Le Parlement libyen tente, dans la confusion, de désigner un chef de gouvernement

L’abnégation et le sens du compromis sont deux qualités essentielles à qui prétend au titre de premier ministre libyen. L’homme d’affaires Ahmed Miitig en a fait l’amère expérience, dimanche 4 mai. Quelques heures après un vote de confiance obtenu dans la confusion puis avoir prêté serment devant le Congrès général national (CGN, le Parlement) pour mener le gouvernement de transition, le politicien néophyte a dû engager des négociations avec les forces politiques contestant la légalité de son élection.

Au moment même où le Parti de la justice et de la reconstruction (PJR, l’aile politique des Frères musulmans) lui renouvelait son soutien, le premier vice-président du Parlement a prononcé l’invalidité du scrutin et restitué son titre au premier ministre démissionnaire, Abdallah Al-Theni, jusqu’à un nouveau vote. Dans l’attente d’une déclaration d’Ahmed Miitig, la Libye a désormais deux premiers ministres.

Dans l’après-midi, la victoire était à portée de main pour l’homme d’affaires de 42 ans. Dans l’enceinte du Parlement, ultra-sécurisé, M. Miitig a balayé son rival, l’universitaire Omar Al-Hassi, par 73 voix contre 44 et a vu sa candidature soumise au vote de confiance des députés. A la clôture du vote, le premier vice-président du CGN a annoncé 113 voix pour Miitig, à quelques voix près des 120 requises, sous les huées de ses détracteurs.

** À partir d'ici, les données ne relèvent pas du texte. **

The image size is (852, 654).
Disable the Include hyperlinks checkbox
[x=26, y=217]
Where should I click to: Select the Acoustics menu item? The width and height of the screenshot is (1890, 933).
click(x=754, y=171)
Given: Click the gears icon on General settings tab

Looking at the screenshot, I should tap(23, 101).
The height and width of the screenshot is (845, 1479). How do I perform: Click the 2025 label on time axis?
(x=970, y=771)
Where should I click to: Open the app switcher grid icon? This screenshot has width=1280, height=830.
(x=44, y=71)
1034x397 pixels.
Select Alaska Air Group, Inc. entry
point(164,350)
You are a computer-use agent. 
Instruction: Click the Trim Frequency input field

" Pressions sur les députés "

" Les députés islamistes ont fait pression pour avoir un vote à main levée et non secret. C’est une façon d’exercer des pressions sur les députés pour les empêcher d’exprimer leur opinion. C’est très dangereux pour la démocratie ", s’est insurgé le chef du Bloc de la libre opinion, Sharif Al-Wafi, dont les 36 membres ont refusé leur confiance à M. Miitig. Dans la plus grande confusion, le deuxième vice-président a laissé ouvert le scrutin aux retardataires, ce qui a permis à M. Miitig de s’assurer, une heure plus tard, la victoire par 121 voix. Un arrangement jugé anticonstitutionnel y compris par certains de ses amis.

Ce " coup de force " électoral imputé aux députés islamistes renforce les soupçons sur leurs liens supposés avec Ahmed Miitig. Près des deux tiers des votes lui ont été accordés par le PJR et par le Bloc Al-Wafa (" Fidélité aux martyrs "), qui compte parmi ses membres des djihadistes du Groupe islamique des combattants libyens. Des liens que réfutent ses amis proches dans les milieux d’affaires de Misrata dont il est originaire. Ahmed Miitig se pose en rassembleur. " Il est temps de rassembler les gens et de rétablir la confiance avec le peuple, a-t-il déclaré au Monde à la veille du scrutin. Il y a de nombreuses choses sur lesquelles les Libyens peuvent s’unir : le développement économique, l’amélioration des infrastructures et la sécurité. "

Sa candidature a également fédéré une partie des indépendants et libéraux qui le voient comme celui capable de redresser les finances publiques et débloquer les sites pétroliers. D’autres louent son rôle pendant le soulèvement libyen, de février à octobre 2011, et ses liens tissés avec les milices de la capitale et de Misrata, pour reprendre en mains la sécurité du pays.

Battues dans les urnes par les libéraux de l’Alliance des forces nationales de Mahmoud Jibril, les forces islamistes ont consolidé leur emprise sur le Parlement et les ministères régaliens, avec l’appui de milices. Après avoir fait voter en mai 2013 l’exclusion politique des responsables de l’ancien régime, elles ont obtenu en mars, sous la pression des groupes armés, une motion de défiance contre leur ennemi juré, l’ancien premier ministre Ali Zeidan. Son successeur par intérim, Abdallah Al-Theni a démissionné au bout de deux semaines, arguant des menaces répétées contre sa famille.

La montée en puissance des forces islamistes renforce la défiance envers le Parlement. " Pour moi, le CGN est caduc depuis la fin de son mandat, le 7 février, conformément à la Constitution transitoire, on aurait dû voter pour un autre Parlement et donc un autre gouvernement. C’est le courant de l’islam politique qui veut faire durer ce Parlement ", estime un homme d’affaires. Les parlementaires se sont engagés à organiser des élections anticipées durant l’été et font miroiter un vote sur la Constitution, actant la fin de la période transitoire. Une échéance qui s’annonce difficile à respecter.